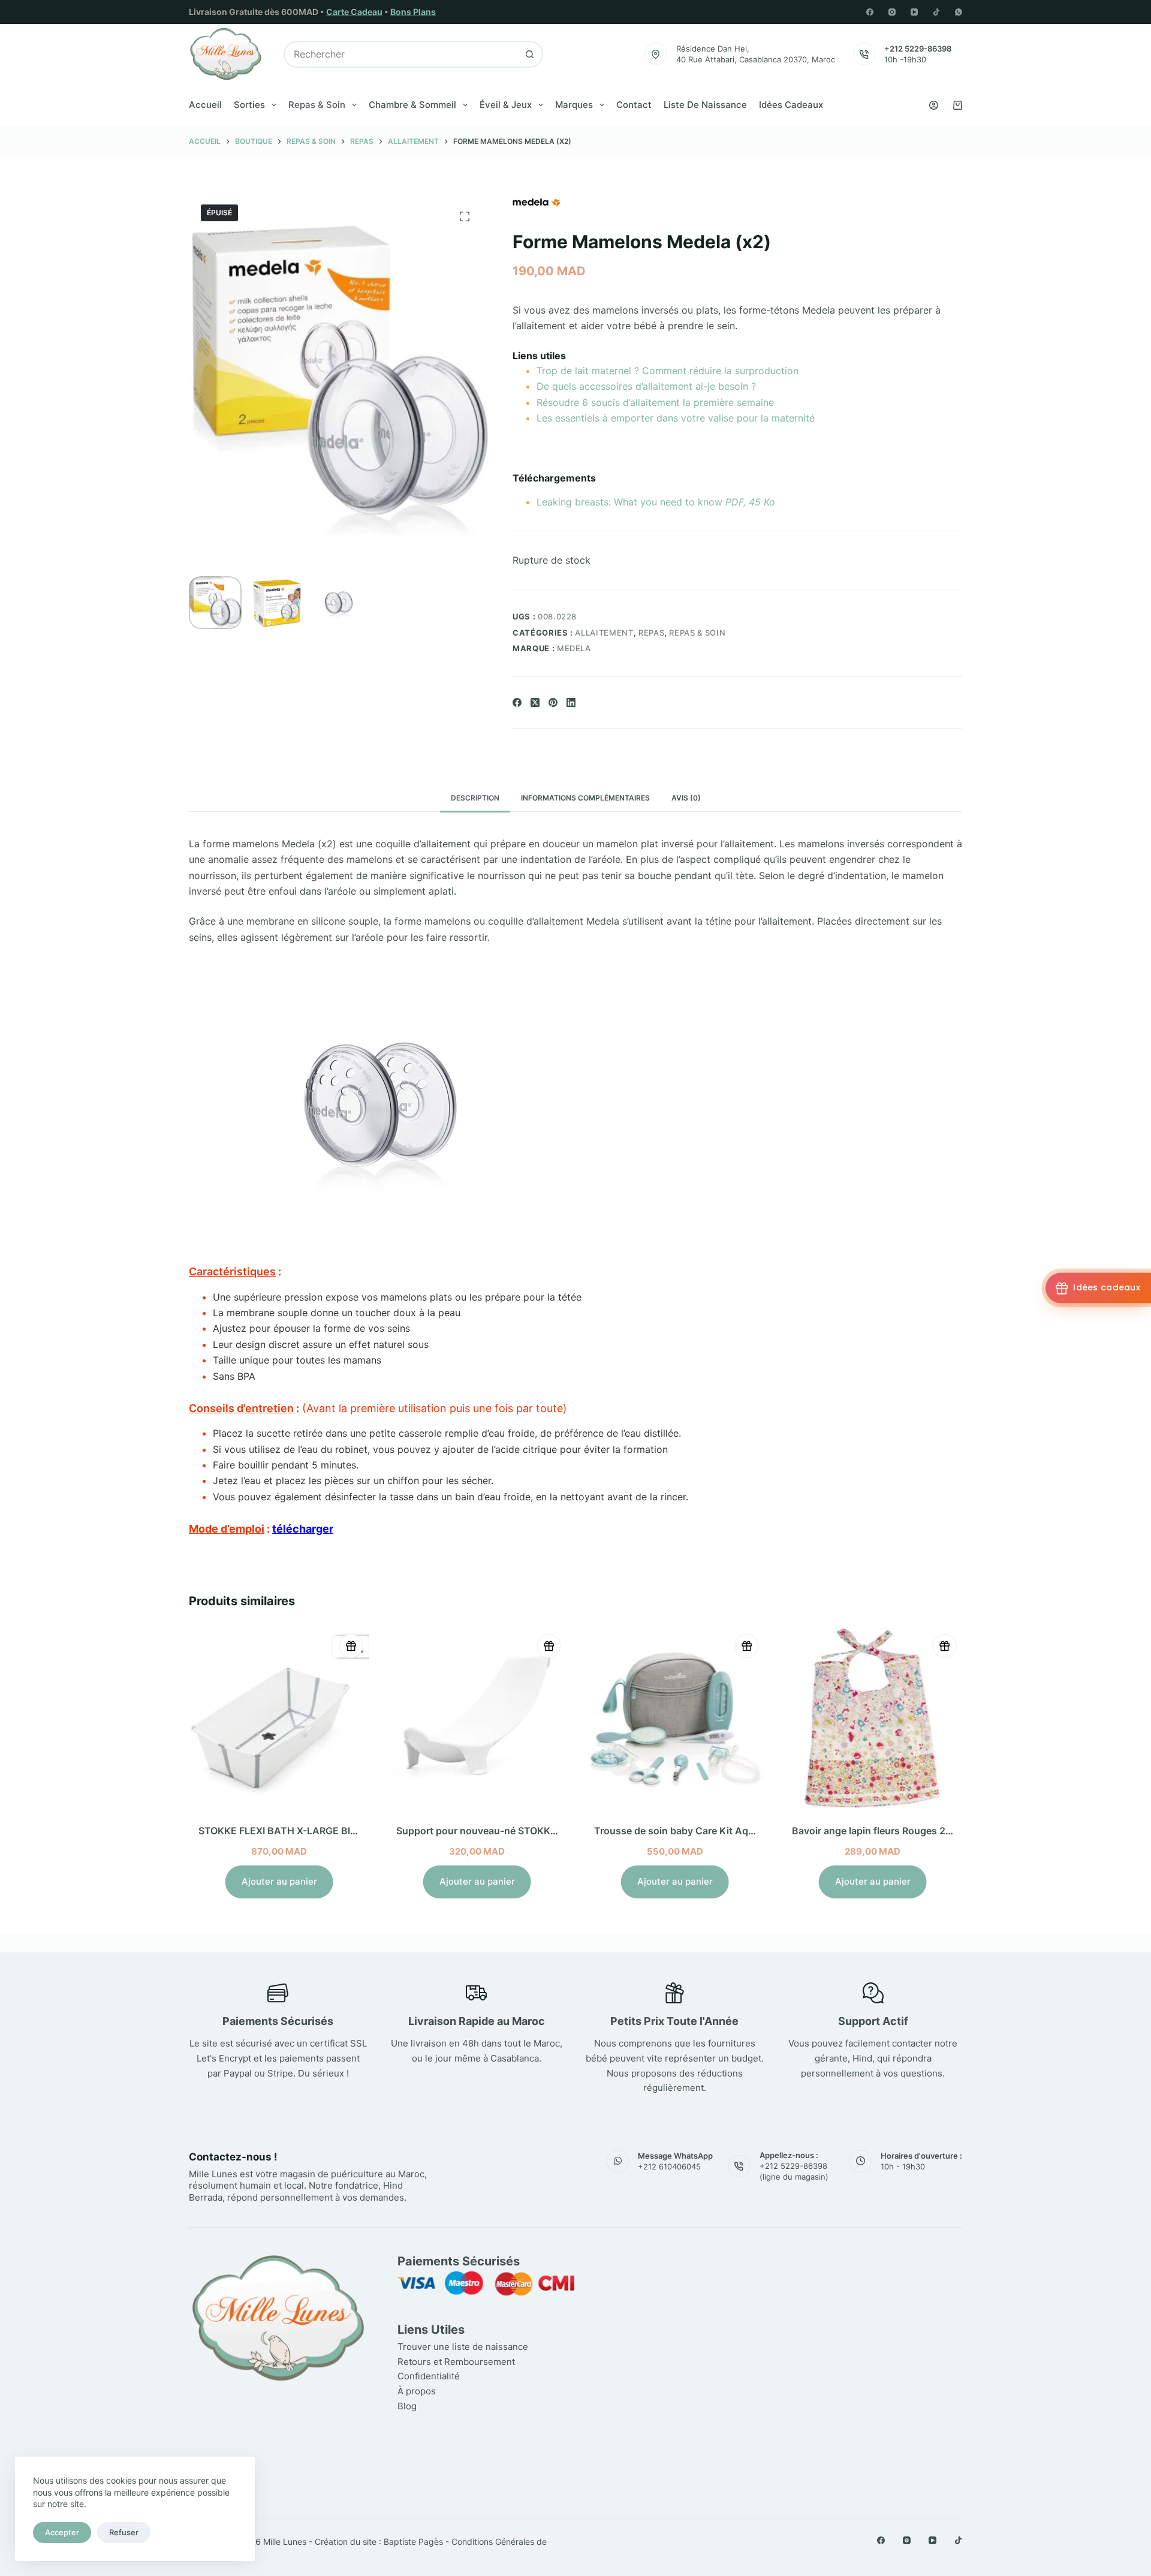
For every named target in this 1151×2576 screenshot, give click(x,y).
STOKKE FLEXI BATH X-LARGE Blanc (282, 1831)
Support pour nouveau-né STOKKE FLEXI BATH (504, 1831)
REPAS (651, 632)
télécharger (302, 1528)
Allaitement (604, 632)
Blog (407, 2406)
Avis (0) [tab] (686, 797)
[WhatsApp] (958, 12)
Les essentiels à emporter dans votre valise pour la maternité (676, 418)
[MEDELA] (537, 202)
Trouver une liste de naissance (462, 2346)
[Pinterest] (553, 702)
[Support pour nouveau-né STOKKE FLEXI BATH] (477, 1718)
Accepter (62, 2532)
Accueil (205, 104)
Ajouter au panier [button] (279, 1881)
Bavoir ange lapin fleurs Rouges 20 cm (879, 1831)
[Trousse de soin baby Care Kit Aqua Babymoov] (674, 1718)
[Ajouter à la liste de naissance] (351, 1646)
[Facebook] (869, 12)
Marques (574, 104)
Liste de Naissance (705, 104)
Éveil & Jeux (506, 104)
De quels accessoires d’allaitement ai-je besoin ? (646, 386)
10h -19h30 (905, 59)
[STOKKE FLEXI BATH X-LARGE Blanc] (279, 1718)
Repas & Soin (316, 104)
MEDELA (574, 648)
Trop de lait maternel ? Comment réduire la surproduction (668, 371)
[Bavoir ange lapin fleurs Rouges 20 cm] (872, 1718)
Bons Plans (413, 12)
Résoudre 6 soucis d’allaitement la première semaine (655, 402)
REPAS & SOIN (697, 632)
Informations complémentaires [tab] (585, 797)
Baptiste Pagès (413, 2541)
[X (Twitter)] (535, 702)
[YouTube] (914, 12)
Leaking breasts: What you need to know (656, 502)
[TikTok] (936, 12)
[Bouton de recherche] (529, 54)
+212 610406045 (669, 2166)
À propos (416, 2391)
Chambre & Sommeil (412, 104)
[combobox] (401, 54)
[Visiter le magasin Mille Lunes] (783, 2258)
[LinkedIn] (571, 702)
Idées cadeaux (791, 104)
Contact (634, 104)
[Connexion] (933, 105)
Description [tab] (475, 797)
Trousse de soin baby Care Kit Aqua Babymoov (701, 1831)
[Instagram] (892, 12)
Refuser (123, 2532)
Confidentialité (428, 2376)
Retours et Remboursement (456, 2361)
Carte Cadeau (354, 12)
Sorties (249, 104)
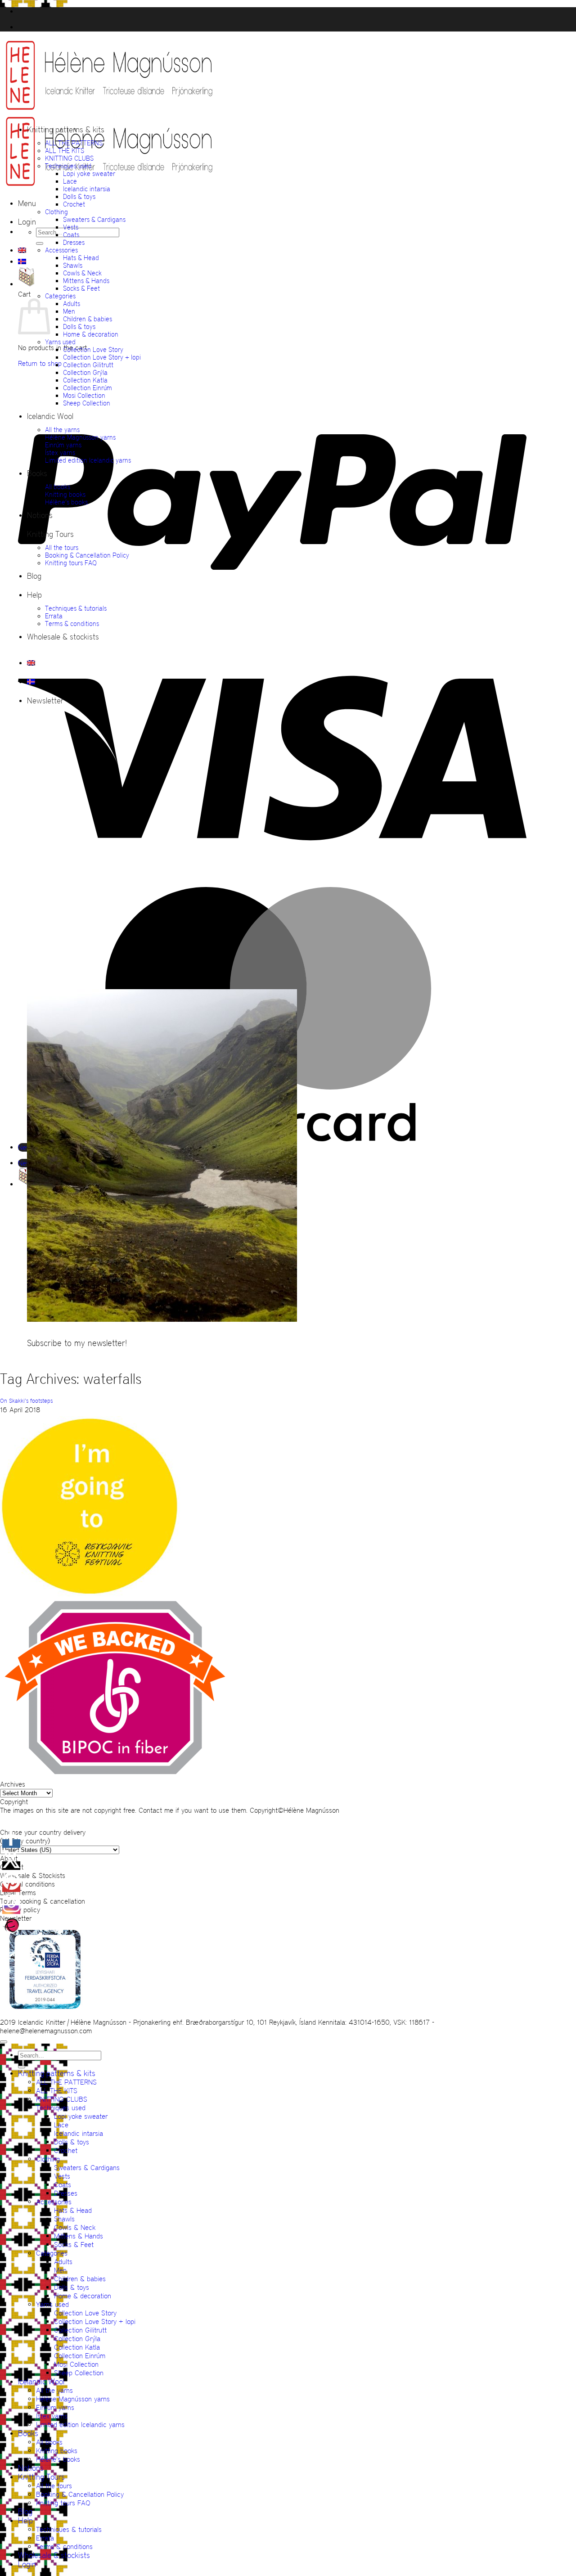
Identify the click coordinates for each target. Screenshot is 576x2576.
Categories (60, 296)
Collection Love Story (93, 349)
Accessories (61, 250)
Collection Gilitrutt (88, 365)
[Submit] (39, 243)
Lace (70, 181)
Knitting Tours (50, 534)
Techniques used (68, 166)
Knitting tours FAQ (71, 563)
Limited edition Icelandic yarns (88, 460)
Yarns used (60, 342)
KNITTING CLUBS (69, 158)
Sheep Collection (86, 403)
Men (69, 311)
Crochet (74, 204)
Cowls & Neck (82, 273)
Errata (54, 616)
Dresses (74, 242)
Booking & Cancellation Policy (87, 555)
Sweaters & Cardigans (94, 219)
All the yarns (62, 429)
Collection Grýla (85, 372)
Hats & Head (81, 257)
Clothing (56, 212)
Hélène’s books (66, 502)
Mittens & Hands (86, 280)
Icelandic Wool (50, 416)
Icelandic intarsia (86, 189)
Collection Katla (85, 380)
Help (34, 594)
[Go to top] (3, 2041)
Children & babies (87, 319)
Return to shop (40, 363)
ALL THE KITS (64, 150)
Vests (70, 227)
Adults (71, 303)
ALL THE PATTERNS (74, 143)
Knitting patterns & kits (65, 129)
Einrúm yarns (63, 445)
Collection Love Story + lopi (102, 357)
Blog (34, 576)
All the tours (61, 547)
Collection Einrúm (87, 388)
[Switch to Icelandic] (22, 261)
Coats (71, 235)
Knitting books (65, 494)
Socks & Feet (81, 288)
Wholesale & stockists (63, 636)
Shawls (72, 265)
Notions (40, 515)
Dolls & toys (79, 196)
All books (57, 487)
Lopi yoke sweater (89, 173)
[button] (27, 203)
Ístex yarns (60, 452)
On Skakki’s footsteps (26, 1400)
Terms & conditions (72, 623)
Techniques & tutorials (76, 608)
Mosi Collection (84, 395)
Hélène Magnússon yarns (80, 437)
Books (37, 473)
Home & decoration (90, 334)
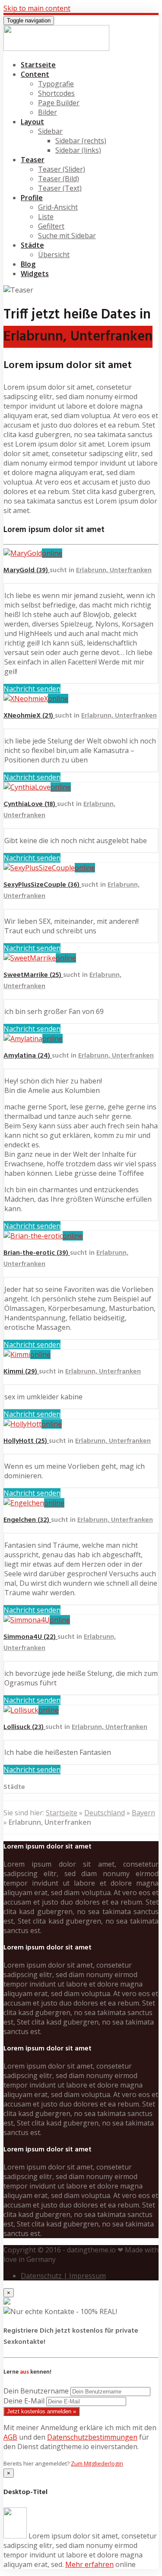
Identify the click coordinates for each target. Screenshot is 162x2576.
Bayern (143, 1812)
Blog (28, 264)
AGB (10, 2437)
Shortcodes (56, 93)
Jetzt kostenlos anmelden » (41, 2411)
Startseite (38, 64)
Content (35, 74)
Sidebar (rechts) (80, 140)
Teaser (32, 159)
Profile (32, 197)
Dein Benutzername (36, 2391)
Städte (32, 245)
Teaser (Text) (60, 188)
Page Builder (58, 102)
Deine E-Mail (23, 2401)
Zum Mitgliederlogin (97, 2463)
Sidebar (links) (78, 150)
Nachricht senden (31, 688)
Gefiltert (51, 226)
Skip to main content (36, 8)
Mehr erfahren (89, 2564)
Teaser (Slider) (61, 169)
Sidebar (50, 131)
---
Would you please set down the lines from the one with "Jetzt kostenlos anmelden" to the end of the data above, exactly and without any other lines?

Jetzt kostenlos anmelden » (41, 2411)
Startseite (38, 64)
Content (35, 74)
Sidebar (rechts) (80, 140)
Teaser (32, 159)
Profile (32, 197)
Dein Benutzername (36, 2391)
Städte (32, 245)
Teaser (Text) (60, 188)
Page Builder (58, 102)
Deine E-Mail (23, 2401)
Zum Mitgliederlogin (97, 2463)
Sidebar (links) (78, 150)
Nachricht senden (31, 688)
Gefiltert (51, 226)
Skip to main content (36, 8)
Mehr erfahren (89, 2564)
Teaser (Slider) (61, 169)
Sidebar (50, 131)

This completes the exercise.